**Task:** Copy out nothing but the lines from the one holding "You are a computer-use" through the end of the entries below, exactly as written and without the pictures.

Material supplied START

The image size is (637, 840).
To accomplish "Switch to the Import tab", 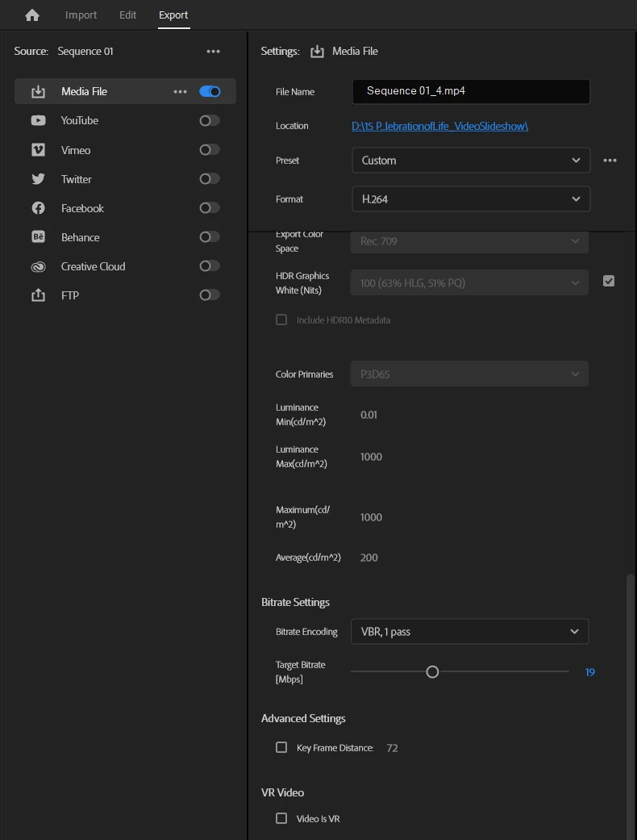I will [x=81, y=15].
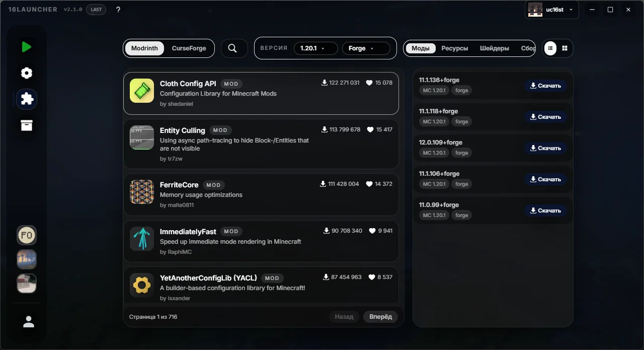
Task: Select the Entity Culling mod entry
Action: click(261, 144)
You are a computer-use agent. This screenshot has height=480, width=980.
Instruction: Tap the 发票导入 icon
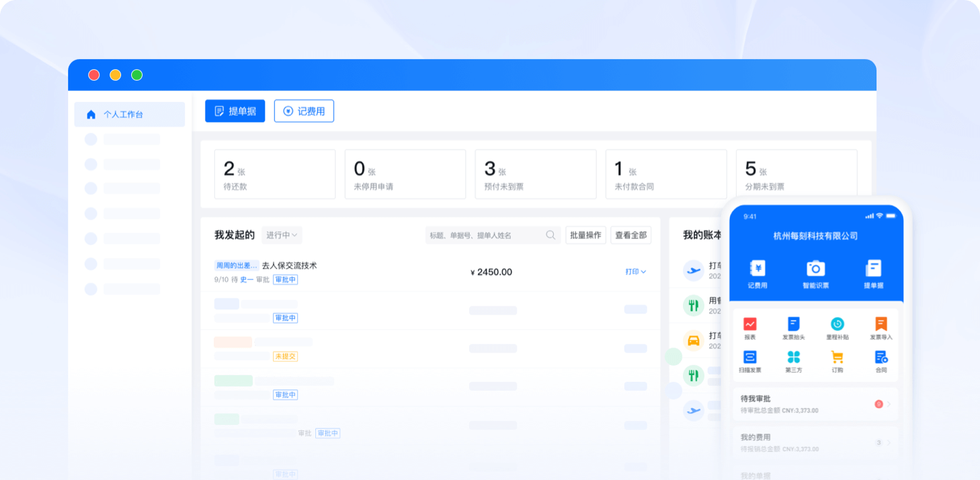[x=881, y=325]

Material supplied END

**Answer:**
You are a computer-use agent. This screenshot has height=480, width=980.
Instruction: Tap the 发票导入 icon
[x=881, y=325]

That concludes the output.